Vendí todo lo que tenía y compré un billete de ida para reunirme con mi primer amor. Pero el destino tenía otros planes. Un infarto en pleno vuelo me llevó a una ciudad donde tuve que elegir: renunciar o tomar el camino más largo hacia el amor.
A los 78 años, vendí todo lo que tenía. Mi apartamento, mi vieja camioneta, incluso mi colección de discos de vinilo, los que había pasado años coleccionando. Las cosas ya no importaban.
Elizabeth me escribió primero. La carta llegó inesperadamente, metida entre facturas y anuncios, como si no supiera el poder que tenía.

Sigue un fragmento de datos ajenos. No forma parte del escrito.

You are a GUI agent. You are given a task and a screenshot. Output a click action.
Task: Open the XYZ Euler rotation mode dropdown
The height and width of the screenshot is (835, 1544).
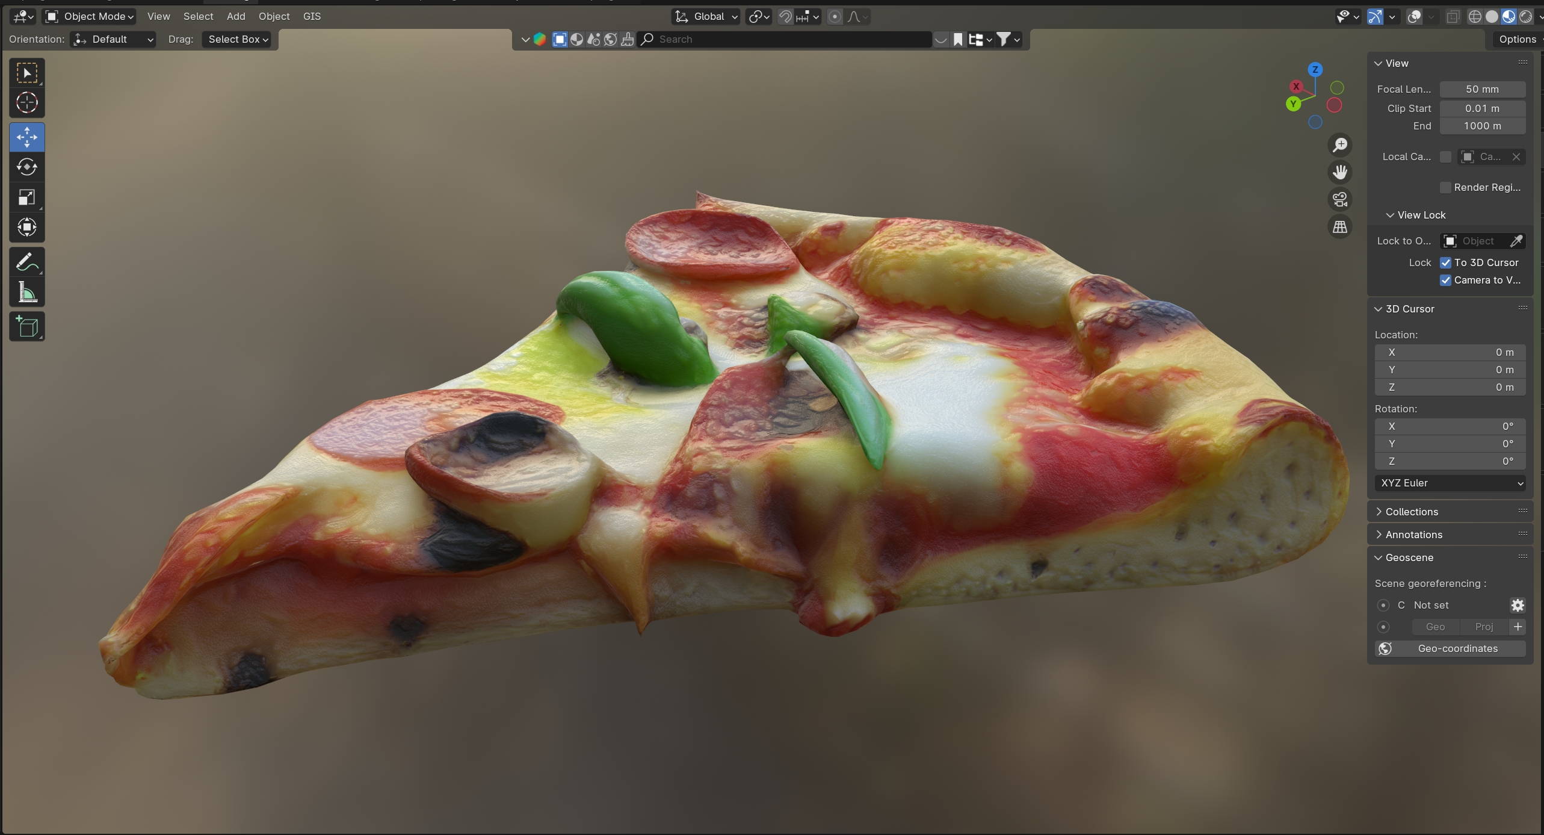pos(1449,483)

“He estado pensando en ti”.
Eso era todo lo que decía. Una sola frase que me hizo retroceder décadas. La leí tres veces antes de permitirme respirar.
Una carta. De Elizabeth. Me temblaron los dedos al desplegar el resto de la página.
“Me pregunto si alguna vez piensas en aquellos días. En cómo nos reíamos, en cómo me tomaste de la mano aquella noche en el lago. Lo pienso. Siempre lo he hecho”.

“James, eres un maldito idiota”, murmuré para mí mismo.
El pasado era el pasado. Pero por primera vez en años, no me parecía tan lejano.
Empezamos a escribirnos. Al principio, notas cortas. Luego cartas más largas, cada una de las cuales iba quitando las capas del tiempo. Me habló de su jardín, de cómo seguía tocando el piano, de cómo echaba de menos que me burlara de ella por su terrible café.
Entonces, un día, me envió su dirección. Fue entonces cuando lo vendí todo y compré un billete de ida.
Por fin, el avión se elevó en el cielo y cerré los ojos, imaginándomela esperándome.

¿Seguirá teniendo la misma risa alegre? ¿Seguirá inclinando la cabeza cuando me escuche?
Pero entonces, una extraña presión en el pecho me hizo ponerme rígido. Un dolor agudo y punzante me recorrió el brazo. Se me cortó la respiración. Una azafata se acercó a toda prisa.
“Señor, ¿se encuentra bien?”.
Intenté responder, pero no me salían las palabras. Las luces de arriba se desdibujaban. Las voces se arremolinaban. Luego todo se volvió negro.